Jane Fonda will headline the concert, which will be held at New York City’s Town Hall, an auditorium founded by New York suffragists in the 1920s with a capacity for 1,500. (It was famously the site where Margaret Sanger — the founder of Planned Parenthood — was arrested at an educational meeting on birth control.) Last year, Fonda, now 88, announced the reformation of the committee at an ACLU event, saying that the need for organized protest and participation from the arts transcended Trump, who she describes as a fascist. “It’s not [just] Trump. If Trump died, we’d get another one,” like him, she said.

“We’ve gone past the period of protests. I mean, it’s protests are good because they remind us that we’re not alone, but the people in the White House, they’ll just wait us out. They don’t care,” she said. “What we have to do now is called non-cooperation.”

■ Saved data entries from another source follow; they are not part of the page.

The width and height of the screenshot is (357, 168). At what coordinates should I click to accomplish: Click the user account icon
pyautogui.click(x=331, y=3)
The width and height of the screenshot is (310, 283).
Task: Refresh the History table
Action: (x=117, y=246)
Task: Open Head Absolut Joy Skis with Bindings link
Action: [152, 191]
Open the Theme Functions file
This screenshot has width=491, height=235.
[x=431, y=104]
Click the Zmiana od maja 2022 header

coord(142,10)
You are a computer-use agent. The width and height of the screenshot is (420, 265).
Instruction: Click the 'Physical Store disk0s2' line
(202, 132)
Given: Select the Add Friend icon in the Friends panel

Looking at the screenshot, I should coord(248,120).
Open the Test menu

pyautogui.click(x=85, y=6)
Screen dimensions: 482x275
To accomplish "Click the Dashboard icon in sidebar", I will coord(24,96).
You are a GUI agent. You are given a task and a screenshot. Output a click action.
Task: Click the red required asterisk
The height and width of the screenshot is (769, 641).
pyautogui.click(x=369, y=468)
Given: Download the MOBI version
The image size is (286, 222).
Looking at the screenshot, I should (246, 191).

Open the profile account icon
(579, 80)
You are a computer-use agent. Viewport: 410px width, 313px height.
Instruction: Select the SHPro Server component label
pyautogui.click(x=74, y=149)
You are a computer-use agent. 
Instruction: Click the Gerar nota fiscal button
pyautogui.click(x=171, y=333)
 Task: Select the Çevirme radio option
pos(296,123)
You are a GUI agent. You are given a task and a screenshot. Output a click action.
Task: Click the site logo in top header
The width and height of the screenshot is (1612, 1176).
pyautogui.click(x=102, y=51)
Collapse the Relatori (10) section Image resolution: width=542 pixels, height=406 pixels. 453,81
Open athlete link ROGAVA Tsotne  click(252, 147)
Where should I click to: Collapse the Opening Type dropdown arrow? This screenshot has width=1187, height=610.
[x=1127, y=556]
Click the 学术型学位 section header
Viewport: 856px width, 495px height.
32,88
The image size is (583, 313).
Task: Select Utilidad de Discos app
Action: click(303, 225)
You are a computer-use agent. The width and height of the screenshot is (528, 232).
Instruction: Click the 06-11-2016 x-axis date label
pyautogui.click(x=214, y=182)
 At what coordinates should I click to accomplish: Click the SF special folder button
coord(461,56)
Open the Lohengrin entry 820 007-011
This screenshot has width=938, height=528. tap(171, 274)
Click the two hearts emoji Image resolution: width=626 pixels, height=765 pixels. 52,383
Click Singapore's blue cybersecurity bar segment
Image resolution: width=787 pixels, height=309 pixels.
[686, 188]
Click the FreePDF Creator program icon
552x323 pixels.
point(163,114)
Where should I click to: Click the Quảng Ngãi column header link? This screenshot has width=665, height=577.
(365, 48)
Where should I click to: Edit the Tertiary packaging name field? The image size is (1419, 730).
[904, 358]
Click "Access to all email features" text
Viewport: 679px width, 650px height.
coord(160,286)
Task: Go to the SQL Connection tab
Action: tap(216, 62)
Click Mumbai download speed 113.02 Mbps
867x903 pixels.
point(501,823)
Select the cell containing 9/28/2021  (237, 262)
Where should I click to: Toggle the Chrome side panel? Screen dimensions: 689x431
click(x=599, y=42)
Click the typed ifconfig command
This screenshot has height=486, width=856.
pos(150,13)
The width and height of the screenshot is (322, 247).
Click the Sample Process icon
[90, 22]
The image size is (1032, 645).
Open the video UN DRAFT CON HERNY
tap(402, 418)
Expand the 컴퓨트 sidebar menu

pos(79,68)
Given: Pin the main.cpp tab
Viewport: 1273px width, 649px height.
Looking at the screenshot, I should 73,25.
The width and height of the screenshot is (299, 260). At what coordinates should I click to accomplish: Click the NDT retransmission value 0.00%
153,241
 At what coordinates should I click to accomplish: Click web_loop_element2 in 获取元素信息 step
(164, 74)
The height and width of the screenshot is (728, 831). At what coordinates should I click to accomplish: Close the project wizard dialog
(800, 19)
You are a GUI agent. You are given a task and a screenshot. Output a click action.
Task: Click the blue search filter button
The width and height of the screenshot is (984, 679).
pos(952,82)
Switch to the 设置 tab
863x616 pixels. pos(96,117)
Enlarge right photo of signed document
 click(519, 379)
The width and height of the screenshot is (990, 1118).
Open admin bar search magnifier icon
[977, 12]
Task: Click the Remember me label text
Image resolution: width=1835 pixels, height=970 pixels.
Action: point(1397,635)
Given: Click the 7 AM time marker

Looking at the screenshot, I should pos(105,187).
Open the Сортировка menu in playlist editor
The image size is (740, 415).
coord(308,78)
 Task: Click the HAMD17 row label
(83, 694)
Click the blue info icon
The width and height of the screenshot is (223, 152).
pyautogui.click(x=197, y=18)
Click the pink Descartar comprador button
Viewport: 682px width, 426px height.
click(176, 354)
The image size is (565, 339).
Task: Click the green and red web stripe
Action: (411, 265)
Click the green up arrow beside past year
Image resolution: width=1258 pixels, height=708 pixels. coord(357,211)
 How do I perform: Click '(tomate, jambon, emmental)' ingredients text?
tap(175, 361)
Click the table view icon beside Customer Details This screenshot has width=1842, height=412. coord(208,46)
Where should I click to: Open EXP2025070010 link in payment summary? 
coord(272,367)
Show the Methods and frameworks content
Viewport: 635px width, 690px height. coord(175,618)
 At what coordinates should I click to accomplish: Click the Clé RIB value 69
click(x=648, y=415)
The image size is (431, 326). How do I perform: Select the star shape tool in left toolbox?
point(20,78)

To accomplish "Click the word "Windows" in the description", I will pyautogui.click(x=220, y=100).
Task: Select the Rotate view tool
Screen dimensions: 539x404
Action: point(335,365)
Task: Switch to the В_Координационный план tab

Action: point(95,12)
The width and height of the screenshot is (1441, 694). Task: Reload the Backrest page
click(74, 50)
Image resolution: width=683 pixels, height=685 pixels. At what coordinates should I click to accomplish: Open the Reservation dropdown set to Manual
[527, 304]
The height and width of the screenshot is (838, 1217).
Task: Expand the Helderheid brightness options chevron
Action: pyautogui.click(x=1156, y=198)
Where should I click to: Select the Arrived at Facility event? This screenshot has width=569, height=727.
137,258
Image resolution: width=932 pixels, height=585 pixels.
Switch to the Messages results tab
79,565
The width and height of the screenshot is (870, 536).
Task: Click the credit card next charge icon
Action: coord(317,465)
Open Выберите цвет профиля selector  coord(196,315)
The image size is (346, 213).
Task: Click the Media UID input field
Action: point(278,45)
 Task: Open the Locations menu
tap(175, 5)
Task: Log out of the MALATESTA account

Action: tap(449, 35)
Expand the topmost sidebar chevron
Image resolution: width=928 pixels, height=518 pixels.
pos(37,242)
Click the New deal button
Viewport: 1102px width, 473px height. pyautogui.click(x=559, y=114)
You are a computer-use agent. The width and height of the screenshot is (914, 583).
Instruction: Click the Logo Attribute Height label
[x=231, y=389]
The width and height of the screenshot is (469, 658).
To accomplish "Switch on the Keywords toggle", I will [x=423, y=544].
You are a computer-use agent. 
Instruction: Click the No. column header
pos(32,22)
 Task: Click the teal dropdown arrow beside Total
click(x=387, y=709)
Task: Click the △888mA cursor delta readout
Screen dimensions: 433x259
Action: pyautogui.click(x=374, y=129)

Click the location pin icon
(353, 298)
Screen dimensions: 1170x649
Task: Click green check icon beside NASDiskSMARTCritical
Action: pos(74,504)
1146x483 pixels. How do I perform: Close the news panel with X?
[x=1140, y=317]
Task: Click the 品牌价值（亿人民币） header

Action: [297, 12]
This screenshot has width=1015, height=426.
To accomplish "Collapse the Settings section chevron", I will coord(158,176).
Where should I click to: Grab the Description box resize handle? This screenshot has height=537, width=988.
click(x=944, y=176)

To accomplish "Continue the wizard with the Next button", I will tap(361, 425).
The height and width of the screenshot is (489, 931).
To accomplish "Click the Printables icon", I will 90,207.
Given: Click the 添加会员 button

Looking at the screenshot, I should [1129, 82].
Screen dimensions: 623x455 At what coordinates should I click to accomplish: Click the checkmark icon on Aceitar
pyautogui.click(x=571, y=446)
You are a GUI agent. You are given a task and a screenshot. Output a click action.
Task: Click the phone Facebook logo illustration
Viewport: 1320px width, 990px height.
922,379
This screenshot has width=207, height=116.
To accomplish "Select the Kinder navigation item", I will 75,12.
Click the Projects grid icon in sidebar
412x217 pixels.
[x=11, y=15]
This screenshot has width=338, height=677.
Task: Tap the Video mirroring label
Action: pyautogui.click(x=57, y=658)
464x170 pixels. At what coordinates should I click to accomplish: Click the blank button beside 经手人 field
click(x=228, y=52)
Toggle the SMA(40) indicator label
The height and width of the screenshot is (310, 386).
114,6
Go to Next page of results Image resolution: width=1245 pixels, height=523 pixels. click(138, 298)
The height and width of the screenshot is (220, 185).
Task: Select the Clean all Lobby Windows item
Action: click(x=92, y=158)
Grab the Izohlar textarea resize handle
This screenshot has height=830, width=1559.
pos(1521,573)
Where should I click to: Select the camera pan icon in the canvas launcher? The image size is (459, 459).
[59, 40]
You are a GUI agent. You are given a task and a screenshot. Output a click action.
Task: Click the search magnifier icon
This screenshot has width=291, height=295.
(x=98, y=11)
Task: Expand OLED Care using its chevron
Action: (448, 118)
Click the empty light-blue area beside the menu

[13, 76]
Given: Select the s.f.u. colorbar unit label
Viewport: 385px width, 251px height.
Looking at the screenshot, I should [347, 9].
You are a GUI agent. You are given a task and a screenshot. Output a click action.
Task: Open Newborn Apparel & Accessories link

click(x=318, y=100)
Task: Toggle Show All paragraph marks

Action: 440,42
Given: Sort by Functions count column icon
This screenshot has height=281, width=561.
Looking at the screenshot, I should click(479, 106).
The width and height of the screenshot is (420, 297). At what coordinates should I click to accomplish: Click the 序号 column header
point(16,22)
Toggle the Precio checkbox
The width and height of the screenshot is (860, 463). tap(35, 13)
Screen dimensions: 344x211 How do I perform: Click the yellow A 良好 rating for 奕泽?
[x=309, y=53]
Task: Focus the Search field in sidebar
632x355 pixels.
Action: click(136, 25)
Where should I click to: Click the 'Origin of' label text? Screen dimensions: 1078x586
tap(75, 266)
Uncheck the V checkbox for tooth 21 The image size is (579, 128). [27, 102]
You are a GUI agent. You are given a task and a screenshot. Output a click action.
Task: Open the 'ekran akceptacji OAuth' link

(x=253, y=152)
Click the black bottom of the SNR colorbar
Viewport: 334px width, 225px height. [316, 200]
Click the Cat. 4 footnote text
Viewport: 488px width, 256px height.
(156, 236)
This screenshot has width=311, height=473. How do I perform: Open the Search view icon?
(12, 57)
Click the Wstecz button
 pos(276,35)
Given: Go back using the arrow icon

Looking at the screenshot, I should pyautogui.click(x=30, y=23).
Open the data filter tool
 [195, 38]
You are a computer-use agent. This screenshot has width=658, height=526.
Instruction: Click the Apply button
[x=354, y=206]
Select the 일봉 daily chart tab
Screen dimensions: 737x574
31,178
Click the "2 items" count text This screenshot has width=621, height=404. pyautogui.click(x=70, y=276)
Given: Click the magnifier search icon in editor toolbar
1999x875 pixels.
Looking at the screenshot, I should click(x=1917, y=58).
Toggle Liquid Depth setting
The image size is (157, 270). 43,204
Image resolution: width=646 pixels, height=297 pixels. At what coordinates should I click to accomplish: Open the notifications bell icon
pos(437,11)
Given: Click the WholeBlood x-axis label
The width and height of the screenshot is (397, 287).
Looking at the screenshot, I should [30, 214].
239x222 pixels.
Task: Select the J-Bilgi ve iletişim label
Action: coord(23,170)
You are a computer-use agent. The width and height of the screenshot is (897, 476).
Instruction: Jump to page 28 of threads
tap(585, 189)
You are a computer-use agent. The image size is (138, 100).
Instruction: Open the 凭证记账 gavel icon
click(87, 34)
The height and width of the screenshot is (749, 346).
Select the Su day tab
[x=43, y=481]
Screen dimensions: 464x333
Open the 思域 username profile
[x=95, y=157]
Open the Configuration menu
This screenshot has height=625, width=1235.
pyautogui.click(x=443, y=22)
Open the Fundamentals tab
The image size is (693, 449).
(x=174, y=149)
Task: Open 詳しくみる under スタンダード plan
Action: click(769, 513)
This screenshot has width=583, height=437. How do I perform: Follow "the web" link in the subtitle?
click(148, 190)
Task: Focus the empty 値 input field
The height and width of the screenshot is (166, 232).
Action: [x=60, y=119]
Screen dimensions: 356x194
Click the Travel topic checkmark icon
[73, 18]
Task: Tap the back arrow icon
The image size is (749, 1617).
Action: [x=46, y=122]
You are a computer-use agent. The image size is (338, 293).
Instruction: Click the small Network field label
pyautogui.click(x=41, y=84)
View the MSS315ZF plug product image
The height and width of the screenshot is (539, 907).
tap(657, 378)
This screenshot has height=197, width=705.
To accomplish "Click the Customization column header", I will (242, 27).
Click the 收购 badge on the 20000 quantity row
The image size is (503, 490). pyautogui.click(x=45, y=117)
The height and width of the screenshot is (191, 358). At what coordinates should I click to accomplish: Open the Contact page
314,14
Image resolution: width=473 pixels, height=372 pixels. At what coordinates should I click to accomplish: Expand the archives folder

The event is also being promoted by the organizers of the massive No Kings protests that have in the past been timed to coincide with events promoted by Trump — including his birthday parade in 2025.

Ezra Levin — co-founder of Indivisible, one of the primary organizations behind the No Kings movement — explained to Rolling Stone that given the attention surrounding the UFC event, and the fact that it will effectively be closed to the public, prompted the coalition of activists to “throw in on something so people can give their attention to something else, ideally something with a pro-democracy bent.”

In a break with longstanding tradition and the bounds of American ethics laws, the White House event will be packed with corporate sponsorships — including Crypto.com, Dodge Ram, Bud Light, and Polymarket. Historically, White House ethics officers have avoided giving the impression that corporations can secure access to the president and his government through donations and sponsorships, but those standards have been drowned in the Potomac during the Trump presidency.

Reported attendees to the UFC event include the Trump family, Jared and Ivanka Kushner, members of Trump’s cabinet, a whole host of right wing celebrities and influencers, and hundreds of military members (if they meet the strict physical fitness requirements set by Defense Secretary Pete Hegseth.)

The fights will almost certainly take place on Sunday, but in a last-ditch effort to rain on Trump’s parade — outside of the wet and muggy forecasted weather in Washington D.C. this weekend — one organization has filed a lawsuit in an attempt to shut the whole thing down.

“The number one thing Trump wants now, as he always wants, is all attention on him,” Levin tells Rolling Stone. “That’s why he’s throwing himself this birthday party, too, with a whole bunch of donors and attendants, because he’s always looking to make some money on whatever grift he’s got going on.”

“I think it’s important for us to continue to hammer the message that he clearly cares about himself and enriching himself and his buddies,” he added. “If we’re going to stop him, we’ve got to focus on organizing our own communities.”